In the early days of Far Away Land, around 2012 or so, I had a pretty good idea of what I wanted to do with the world. I had loads of characters and ideas floating around but things were nebulous and I was finishing graduate school and super stressed. FAL was very much my catharsis in those days. It was a place I could go to escape and explore and there was no judgment and I had no expectations of myself.

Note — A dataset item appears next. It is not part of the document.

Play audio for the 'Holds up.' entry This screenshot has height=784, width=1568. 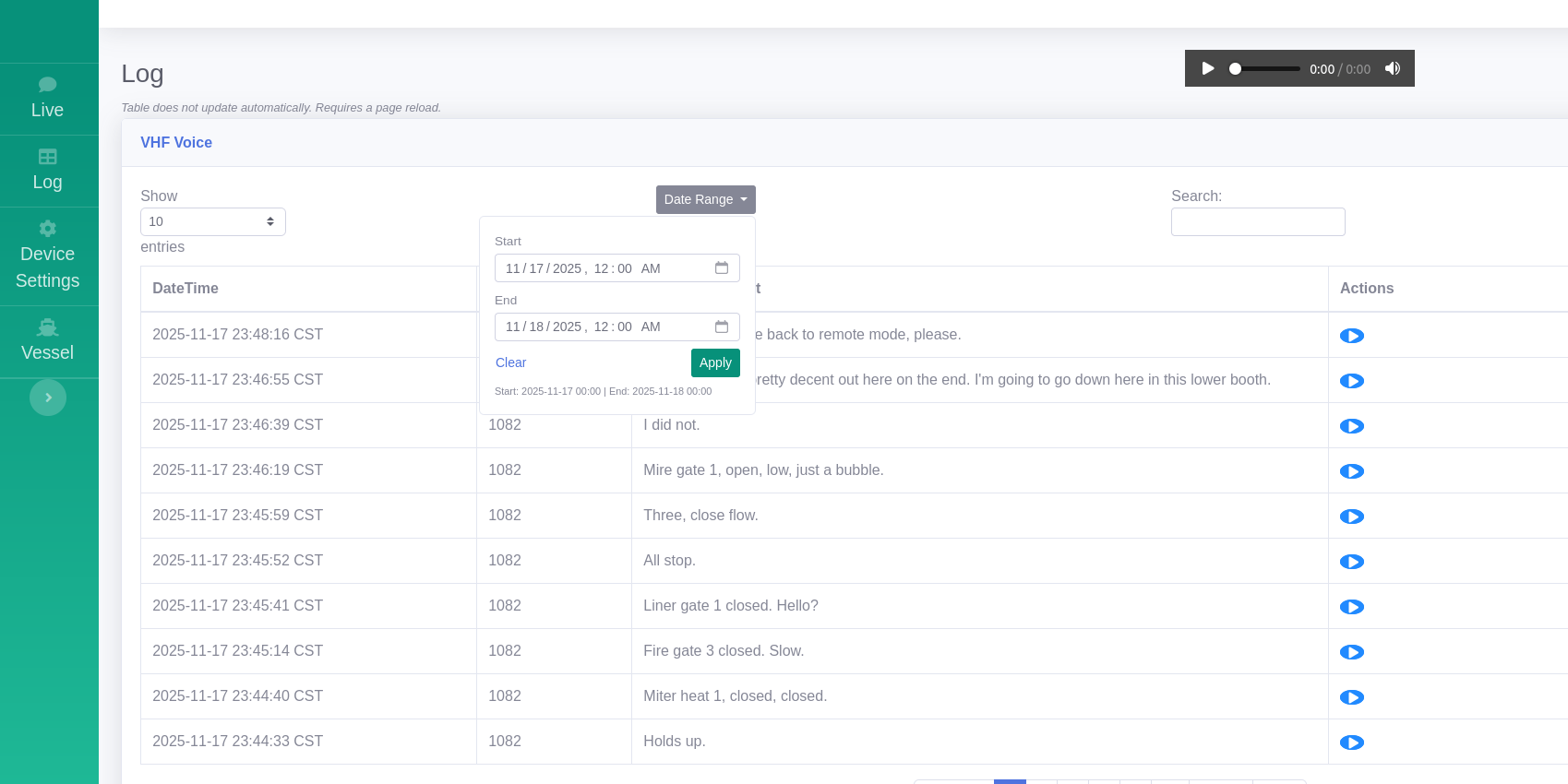pos(1351,742)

This is an image from a sketch for a Poomkin settlement. I think a more refined version of this found its way into the original Tome of Awesome. At this point in the art process I was largely trying to figure out the style for FAL. In the early days I would draw everything in pencil, scan it, redraw it in vector using Inkscape, and then finally drop it into Photoshop for the finished coloring. The results were fine but I always felt limited simply due to time constraints. I didn’t want an outside artist and I didn’t want art that looked like art in other games at the time. I wanted something that stood out, something colorful, something that seemed playful and fun while hiding a world where everything was dangerous. I'm not a fast drawer so this process was incredibly slow. Of course, that all changed once I moved into digital but early on it was a crawl.
In a future post I’d like to talk about the proto-FAL game I made where I was figuring out the style of the game along with the type of mechanics I thought would fit best. I'm going to be posting some more early sketches as well as I thought it might be fun to see the evolution of the game.
What draws you into a game concerning art? What is it you gravitate toward?